Shares of Merant, the provider of PVCS, a major software configuration management product (acquired from Intersolv), in addition to other software, have dropped more than 24 percent after the company released preliminary financial estimates for its first fiscal quarter recently-ended, showing revenues likely will be about 17 percent less than the previous year due to a decline in COBOL license fees.

Revenues for the first fiscal quarter are preliminarily estimated to be in the range of $72 million to $73 million, compared to $87.6 million for the same period last year, Merant officials said in a teleconference call and statement. Pre-tax losses for the quarter ended July 31 are estimated to be in the range of $8.5 million to $9.5 million excluding goodwill amortization. The above pre-tax loss range also is estimated before a goodwill charge of roughly $3.3 million.

"COBOL license fees worldwide have declined significantly below expectations and our forecast," said Merant President and Chief Executive Officer Gary Greenfield. He also stated that Merant had originally expected double-digit growth.

Nevertheless, Greenfield said "Egility e-business revenue continues to grow, but didn't accelerate as much as originally anticipated. But operating costs in the first quarter of this fiscal year have declined by more than $10 million as planned, compared with the fourth quarter ended April 30", he added.

Merant officials said they weren't sure of the reasons for the missed projections, though Greenfield said COBOL fees fell "definitely beyond the teens" percentage-wise.
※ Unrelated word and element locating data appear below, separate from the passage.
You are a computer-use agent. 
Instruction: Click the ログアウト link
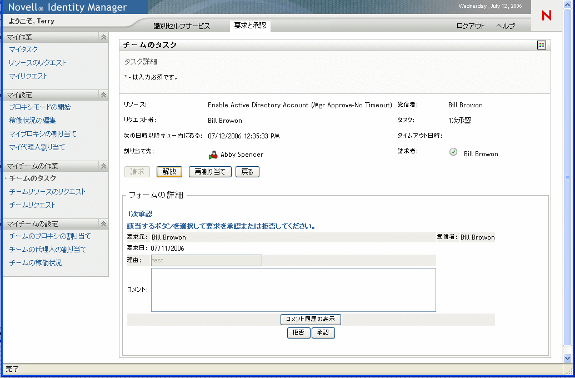pos(471,26)
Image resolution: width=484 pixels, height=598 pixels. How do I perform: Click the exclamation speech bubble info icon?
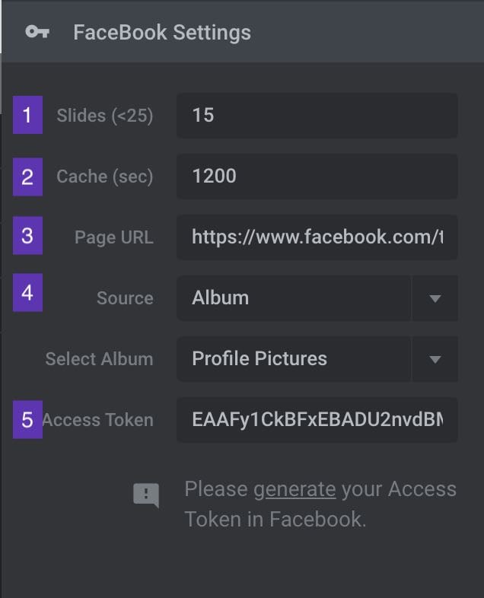[146, 495]
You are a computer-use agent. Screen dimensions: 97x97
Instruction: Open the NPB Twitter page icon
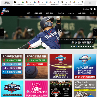[91, 9]
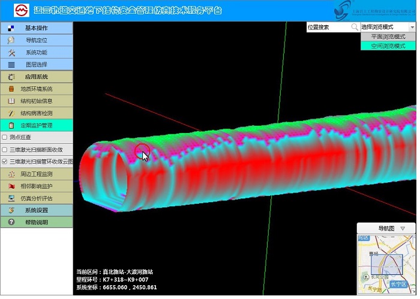The image size is (420, 299).
Task: Click the 相邻影响监护 red flag icon
Action: click(11, 186)
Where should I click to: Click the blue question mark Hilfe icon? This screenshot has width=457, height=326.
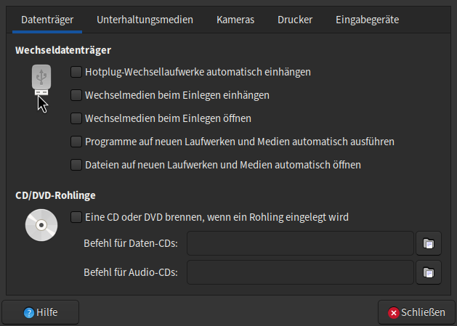[29, 313]
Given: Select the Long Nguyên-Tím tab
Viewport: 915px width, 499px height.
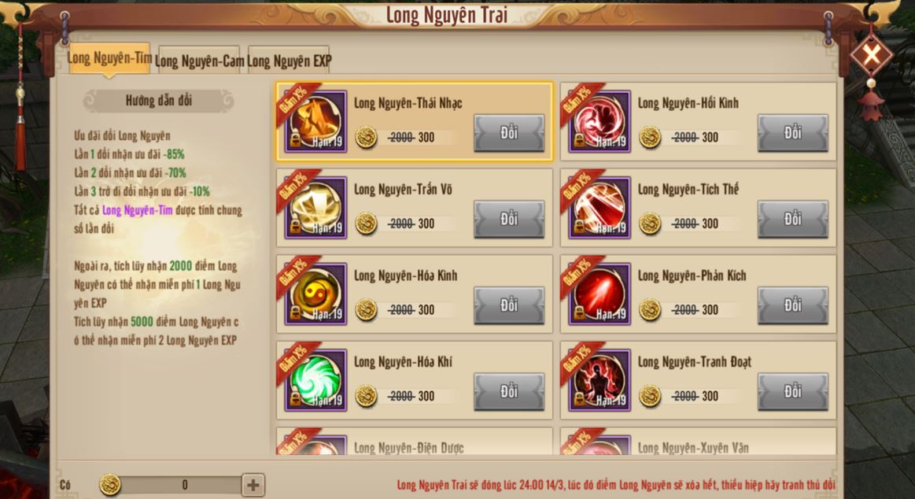Looking at the screenshot, I should tap(109, 57).
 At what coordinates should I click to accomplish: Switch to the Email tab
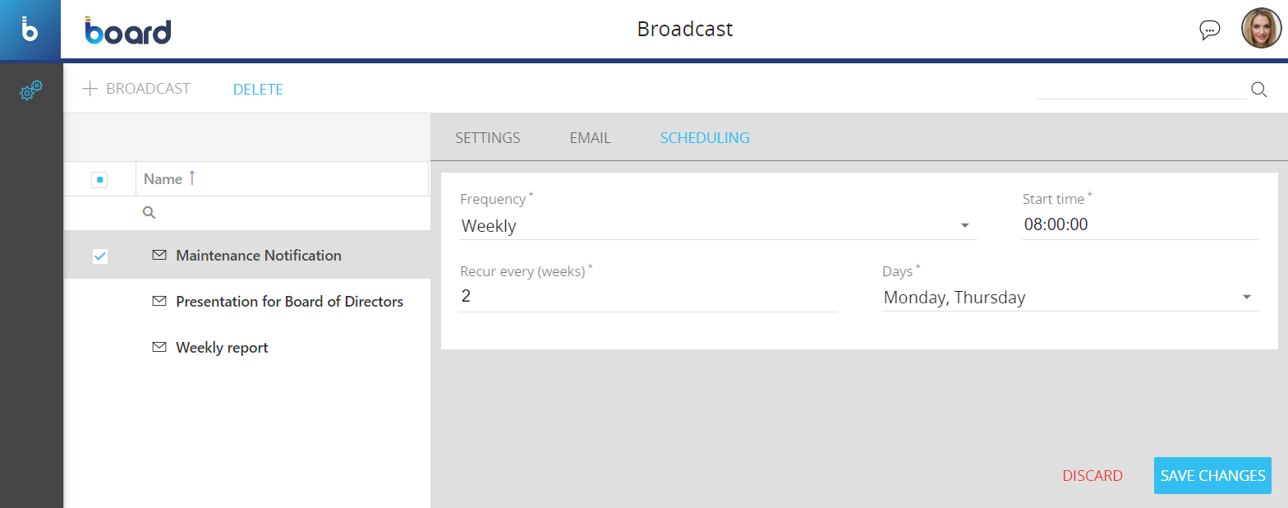pos(590,138)
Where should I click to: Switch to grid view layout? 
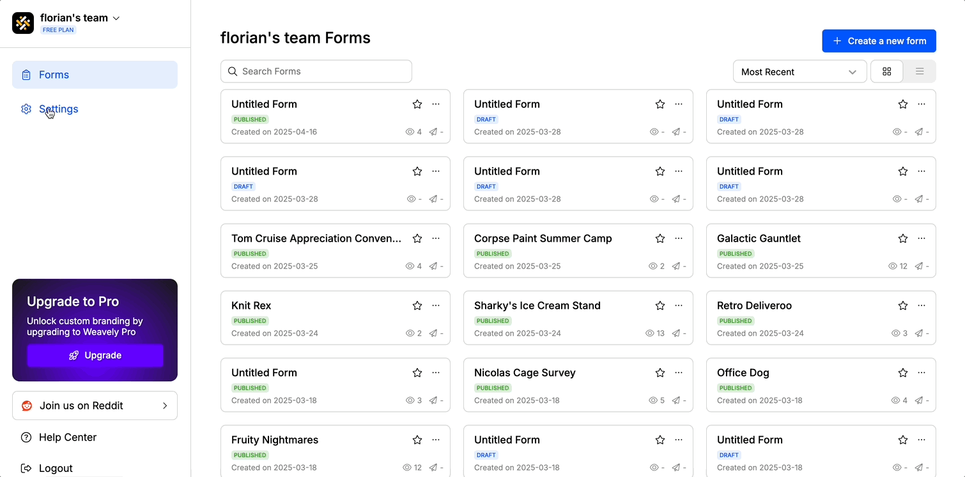[886, 72]
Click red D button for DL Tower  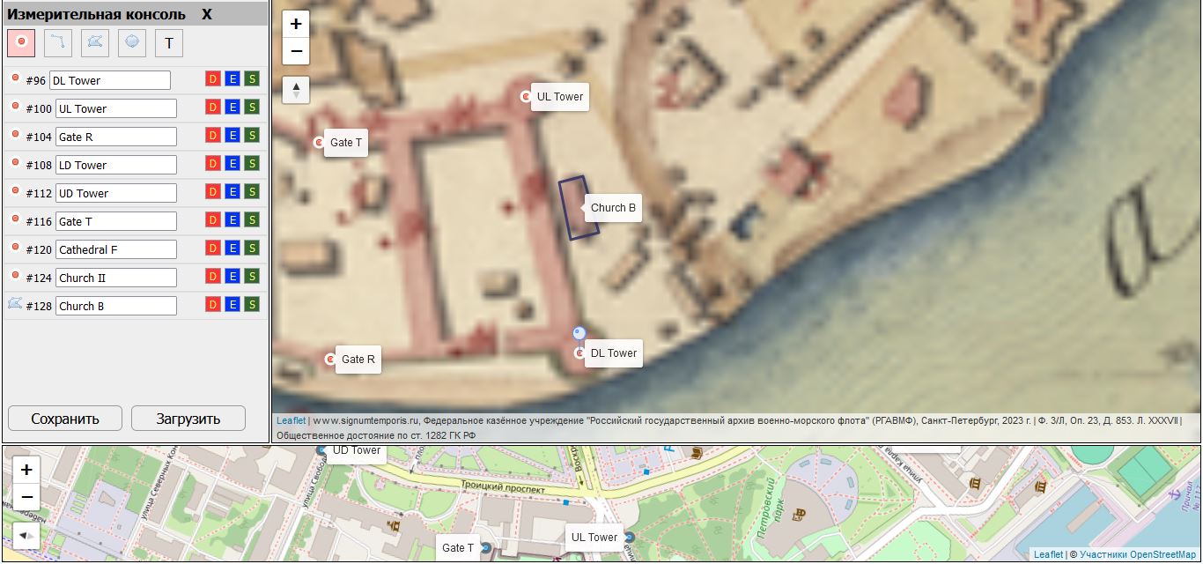(212, 79)
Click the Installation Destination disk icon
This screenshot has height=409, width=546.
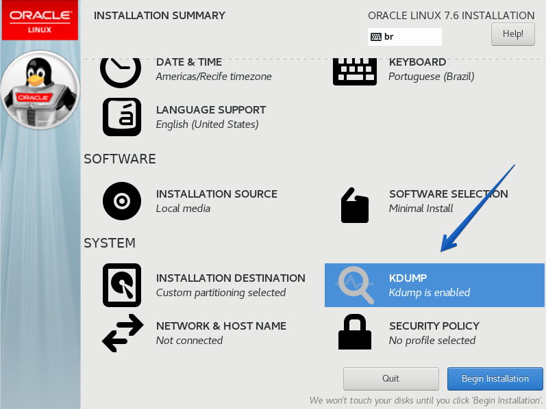click(x=121, y=285)
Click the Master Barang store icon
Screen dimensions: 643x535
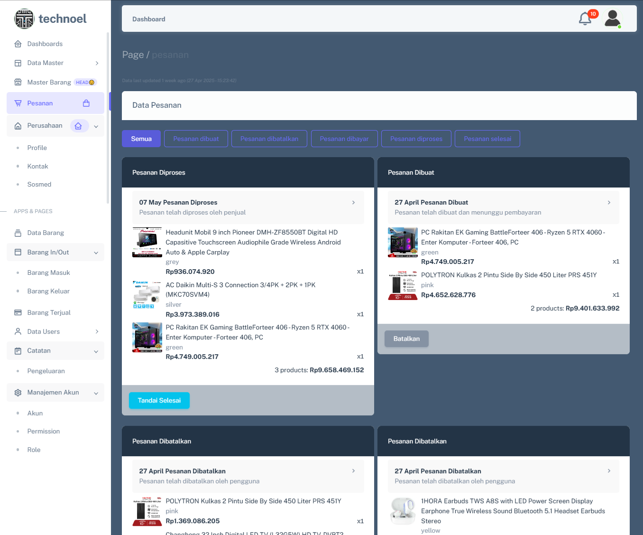coord(18,82)
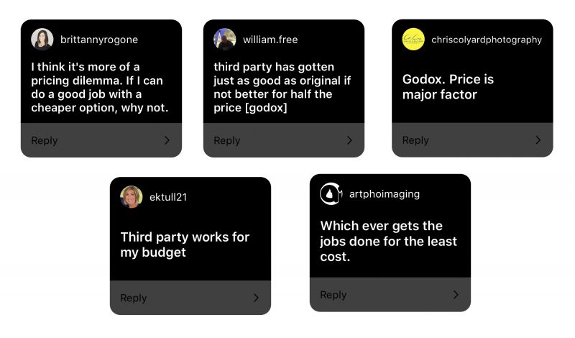Reply to ektull21's budget response
Viewport: 575px width, 338px height.
[x=190, y=298]
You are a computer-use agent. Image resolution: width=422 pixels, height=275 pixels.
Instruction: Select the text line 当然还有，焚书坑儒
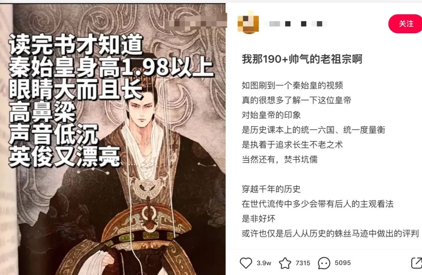280,160
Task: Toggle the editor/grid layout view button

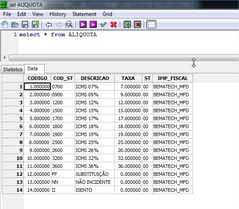Action: tap(151, 24)
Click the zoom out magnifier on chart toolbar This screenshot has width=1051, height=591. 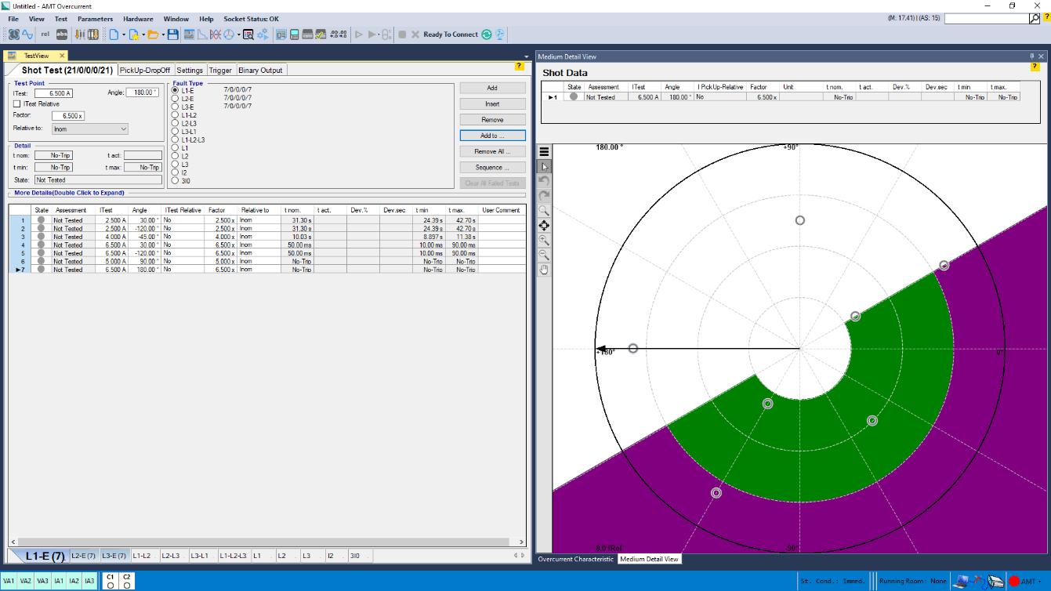(x=544, y=256)
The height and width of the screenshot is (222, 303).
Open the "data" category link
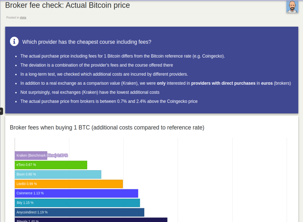coord(23,18)
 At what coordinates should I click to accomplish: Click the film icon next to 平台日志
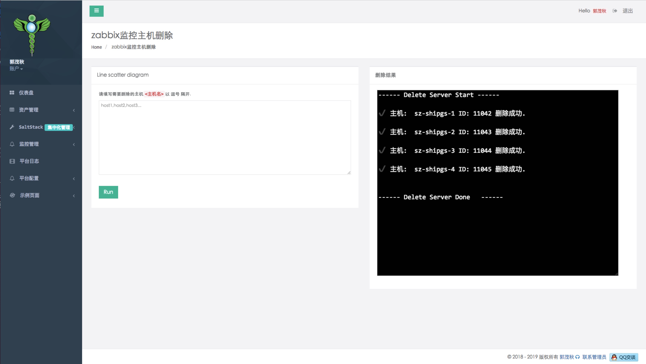click(12, 161)
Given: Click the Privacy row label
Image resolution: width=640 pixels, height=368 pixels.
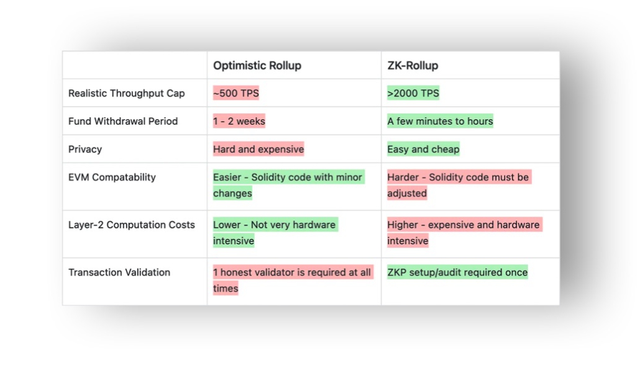Looking at the screenshot, I should (85, 149).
He further said another cause might be related to the company's recent reorganization of its sales force. "We intend to continue to thoroughly evaluate the cause for this revenue shortfall while accelerating our e-business transition, and take action to improve execution and return to profitability," he added. Greenfield emphasized that the company is not suffering a cash problem.

Market Impact

Once again, another vendor has stated that growth and license revenues in the mainframe arena are softer than expected (see "System Suppliers Slip Seriously", August 8, 2000 for further details on other vendors in the same boat.)

It is not surprising that COBOL revenues have begun to decline, given the end of the "Y2K" crisis. PVCS has long been a strong candidate for software developers in need of version management and software build control. It will continue to be strong in this space, irrespective of its current stock market woes, although it may become a takeover candidate for a larger firm (i.e., Computer Associates), and should be examined closely at the financial level.

User Recommendations

Companies looking at Software Configuration Management tools should include Merant PVCS on a long list of candidates. It is also capable of tracking changes in Oracle's ERP suite, and assesses dependencies and impacts of change, as well as integrating with Tivoli. In addition, PVCS products integrate issue and change management into SCC-compliant IDEs, which allow information interchange between different SCM products, such as Visual Studio and Powerbuilder.

The products in this suite have long been leaders in their field, and should be evaluated by the customer's programmers to determine their fit within the particular environment(s) being considered. The additional consideration should be a financial one, given Merant's current weakness in the stock market. This weakness could potentially be exploited by customers to improve pricing on the products, especially near the end of a quarter or fiscal year.